Saved entries:
──────

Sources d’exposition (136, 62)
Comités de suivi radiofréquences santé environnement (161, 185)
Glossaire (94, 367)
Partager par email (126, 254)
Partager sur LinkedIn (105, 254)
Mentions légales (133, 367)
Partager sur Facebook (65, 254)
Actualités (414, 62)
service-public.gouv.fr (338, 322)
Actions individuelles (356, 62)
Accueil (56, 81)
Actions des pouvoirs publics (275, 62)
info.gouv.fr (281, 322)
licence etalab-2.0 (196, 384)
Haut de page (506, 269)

──────

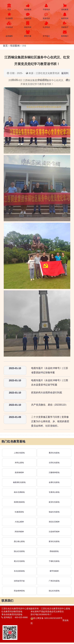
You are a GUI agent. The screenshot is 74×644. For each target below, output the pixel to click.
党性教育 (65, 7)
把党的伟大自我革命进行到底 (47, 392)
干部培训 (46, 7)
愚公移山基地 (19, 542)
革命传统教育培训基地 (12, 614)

──────

## Directive
Arrange the lines of the material above as a numbered list, from the line with "Actions individuelles (356, 62)" up to and including the line with "licence etalab-2.0 (196, 384)", leaving out any blank lines.

## Task answer
1. Actions individuelles (356, 62)
2. Accueil (56, 81)
3. Actions des pouvoirs publics (275, 62)
4. info.gouv.fr (281, 322)
5. licence etalab-2.0 (196, 384)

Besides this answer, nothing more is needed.